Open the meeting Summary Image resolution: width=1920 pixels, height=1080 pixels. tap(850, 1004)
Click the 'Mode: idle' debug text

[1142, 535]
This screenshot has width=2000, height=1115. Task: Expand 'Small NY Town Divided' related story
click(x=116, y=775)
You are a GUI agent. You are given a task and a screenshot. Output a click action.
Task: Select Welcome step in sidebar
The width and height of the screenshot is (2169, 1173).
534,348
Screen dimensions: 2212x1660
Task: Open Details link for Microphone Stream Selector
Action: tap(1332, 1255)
━━━━━━━━━━
▶ [WHAT YOU ARE ASKED TO DO]: Could you please repeat the data exactly as given?

▶ [ANSWER SECTION]:
Open the meeting Summary Image resolution: width=1920 pixels, height=1080 pixels. tap(850, 1004)
Click the 'Mode: idle' debug text

[1142, 535]
This screenshot has width=2000, height=1115. Task: Expand 'Small NY Town Divided' related story
click(x=116, y=775)
You are a GUI agent. You are given a task and a screenshot. Output a click action.
Task: Select Welcome step in sidebar
The width and height of the screenshot is (2169, 1173).
534,348
Screen dimensions: 2212x1660
Task: Open Details link for Microphone Stream Selector
Action: tap(1332, 1255)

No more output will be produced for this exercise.